TABLE-US-00020 TABLE 20 Bonding strength between insulating portions and between electrode portions when bonding films obtained by oxidizing Ti thin films are overlaid with each other after heating Film thickness Bonding strength γ Bonding on one Vent (J/m.sup.2) Quartz film side (nm) gas 200° C. 300° C. Sa (nm) Remarks Insulating Ti 0.5 N.sub.2 0.64 0.70 0.13 Equipment 1 portion Electrode Ti 0.5 N.sub.2 0.53 0.11 0.13 Equipment 1 portion

(4) Discussion

[0428] In the bonding experiments between insulating portions, visual observation of the thin films before bonding showed that the Ti films had become transparent and had been oxidized by being taken out to air. When the two substrates were heated to 200° C. and 300° C. and bonded by overlaying them so that the bonding films were in contact with each other, good bonding strength was obtained (however, it was slightly lower than the result of bonding them at room temperature in Table 10, followed by heating to the respective temperatures).

[0429] In the bonding experiment between electrode portions, two substrates heated to 200° C. were bonded by overlaying them with each other so that the bonding films were in contact with each other.
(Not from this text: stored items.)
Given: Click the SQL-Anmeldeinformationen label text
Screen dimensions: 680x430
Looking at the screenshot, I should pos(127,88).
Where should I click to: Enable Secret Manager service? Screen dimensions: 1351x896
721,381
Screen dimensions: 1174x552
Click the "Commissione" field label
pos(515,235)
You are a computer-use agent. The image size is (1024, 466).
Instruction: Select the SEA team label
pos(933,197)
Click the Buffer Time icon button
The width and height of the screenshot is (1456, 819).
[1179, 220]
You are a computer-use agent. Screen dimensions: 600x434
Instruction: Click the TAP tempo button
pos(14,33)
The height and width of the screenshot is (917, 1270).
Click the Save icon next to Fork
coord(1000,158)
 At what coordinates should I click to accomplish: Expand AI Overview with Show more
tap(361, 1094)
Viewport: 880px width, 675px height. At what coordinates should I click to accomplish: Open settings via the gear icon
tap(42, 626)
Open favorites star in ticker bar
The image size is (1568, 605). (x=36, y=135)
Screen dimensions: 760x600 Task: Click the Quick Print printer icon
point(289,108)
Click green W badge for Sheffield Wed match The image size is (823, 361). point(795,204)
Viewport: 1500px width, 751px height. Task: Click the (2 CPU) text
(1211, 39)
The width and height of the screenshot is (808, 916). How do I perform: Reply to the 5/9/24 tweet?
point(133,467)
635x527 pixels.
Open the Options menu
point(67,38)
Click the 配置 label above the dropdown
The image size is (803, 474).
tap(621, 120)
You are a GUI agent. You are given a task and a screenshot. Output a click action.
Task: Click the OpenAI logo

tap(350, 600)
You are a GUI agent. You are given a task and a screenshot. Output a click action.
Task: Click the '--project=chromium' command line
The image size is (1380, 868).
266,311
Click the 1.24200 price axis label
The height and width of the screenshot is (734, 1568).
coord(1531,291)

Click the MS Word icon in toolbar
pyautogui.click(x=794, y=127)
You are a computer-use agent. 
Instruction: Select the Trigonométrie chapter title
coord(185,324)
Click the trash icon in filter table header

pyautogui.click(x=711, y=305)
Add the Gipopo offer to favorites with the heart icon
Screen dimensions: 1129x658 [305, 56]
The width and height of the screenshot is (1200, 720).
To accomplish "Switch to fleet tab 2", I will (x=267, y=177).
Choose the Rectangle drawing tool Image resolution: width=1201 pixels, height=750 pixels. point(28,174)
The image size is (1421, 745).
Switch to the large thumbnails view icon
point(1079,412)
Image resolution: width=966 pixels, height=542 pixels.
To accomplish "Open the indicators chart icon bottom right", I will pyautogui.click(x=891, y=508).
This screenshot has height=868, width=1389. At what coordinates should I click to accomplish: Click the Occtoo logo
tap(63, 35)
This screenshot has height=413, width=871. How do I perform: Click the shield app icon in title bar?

The resultant bonding strength was higher than that obtained by bonding them at room temperature in Table 17, followed by heating to 200° C. When overlaying was performed after heating to 300° C., the bonding strength decreased, but it was confirmed that the bonding was possible.

[0430] In the bonding experiments between electrode portions, the reason for the lower bonding strength when the electrode portions were overlaid with each other after heating to 300° C. was that the Ti base film (2 nm thick) under the 20 nm thick Au film used as the electrode film diffused due to the heating to 300° C. and the structure of the thin film changed. Therefore, the bonding strength of the electrode portions overlaid with each other after heating to 300° C. is expected to further increase by changing the base film to a material other than Ti.

[0431] In hybrid bonding, the surfaces of the electrode portions may be brought into contact with each other by expanding the metal of the electrode portions through heating, as described with reference to FIG. 21. When the chemical bonding method of the present invention is applied to such hybrid bonding, the bonding films formed on the surfaces of the electrode portions are overlaid with each other under heating.

[0432] The present test example simulates the overlaying of bonding films under such heating conditions. As a result of the test, it was confirmed that bonding was possible even when the bonding films were overlaid with each other at elevated temperatures, and the bonding strength γ increased as the temperature was increased for both samples.

[0433] Therefore, it was confirmed that the chemical bonding method of the present invention, when applied to hybrid bonding in which contact is made between electrode portions or between insulating portions under heating, as in the bonding method described with reference to FIG. 21, can bond insulating portions and electrode portions with the required bonding strength, even when the bonding films are overlaid with each other after heating to 200° C. and 300° C.

[0434] The results in Tables 10 and 17 confirm that the insulating portions and the electrode portions can be bonded to each other with the necessary bonding strength, even when they are bonded without heating.

[0435] These results confirm that the chemical bonding method of the present invention is applicable to all hybrid bonding processes in which overlaying is performed without heating or after heating to 300° C. or lower, and that the bonding strength between insulating portions and between electrode portions can be maintained at the required strength under any temperature conditions.